(Task prompt) The answer should match the entries that follow exactly, except that no image appears in it.

|---|

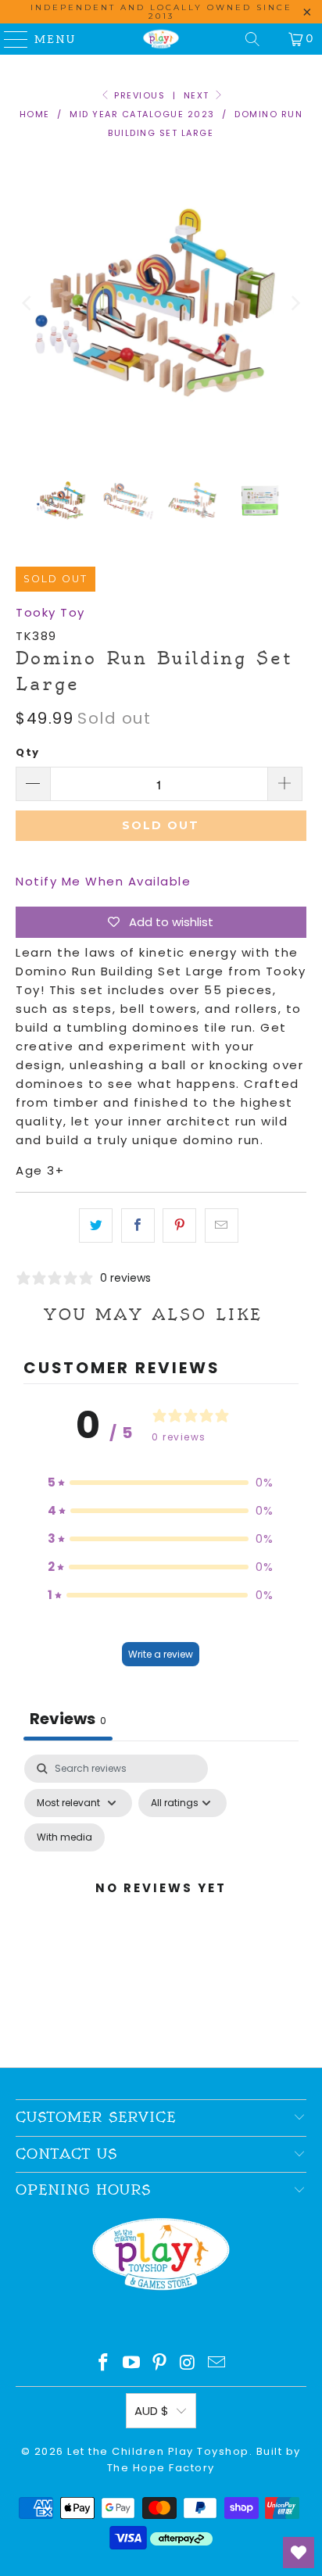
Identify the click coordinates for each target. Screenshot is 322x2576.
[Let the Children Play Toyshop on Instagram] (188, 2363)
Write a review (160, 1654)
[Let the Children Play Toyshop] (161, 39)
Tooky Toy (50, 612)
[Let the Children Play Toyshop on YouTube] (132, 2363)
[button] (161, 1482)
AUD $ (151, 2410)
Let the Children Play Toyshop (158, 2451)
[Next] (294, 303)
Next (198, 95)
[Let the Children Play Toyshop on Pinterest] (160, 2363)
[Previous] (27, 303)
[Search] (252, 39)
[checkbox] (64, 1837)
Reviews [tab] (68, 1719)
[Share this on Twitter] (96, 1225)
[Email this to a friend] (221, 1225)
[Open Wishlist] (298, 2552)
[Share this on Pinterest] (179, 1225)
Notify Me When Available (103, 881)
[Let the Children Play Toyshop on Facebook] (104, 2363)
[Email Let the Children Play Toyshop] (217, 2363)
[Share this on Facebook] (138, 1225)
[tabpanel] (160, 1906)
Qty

|---|

(Your solution)
Identify the click coordinates for each target. Screenshot is 322x2576.
[Let the Children Play Toyshop on Instagram] (188, 2363)
Write a review (160, 1654)
[Let the Children Play Toyshop] (161, 39)
Tooky Toy (50, 612)
[Let the Children Play Toyshop on YouTube] (132, 2363)
[button] (161, 1482)
AUD $ (151, 2410)
Let the Children Play Toyshop (158, 2451)
[Next] (294, 303)
Next (198, 95)
[Let the Children Play Toyshop on Pinterest] (160, 2363)
[Previous] (27, 303)
[Search] (252, 39)
[checkbox] (64, 1837)
Reviews [tab] (68, 1719)
[Share this on Twitter] (96, 1225)
[Email this to a friend] (221, 1225)
[Open Wishlist] (298, 2552)
[Share this on Pinterest] (179, 1225)
Notify Me When Available (103, 881)
[Let the Children Play Toyshop on Facebook] (104, 2363)
[Email Let the Children Play Toyshop] (217, 2363)
[Share this on Facebook] (138, 1225)
[tabpanel] (160, 1906)
Qty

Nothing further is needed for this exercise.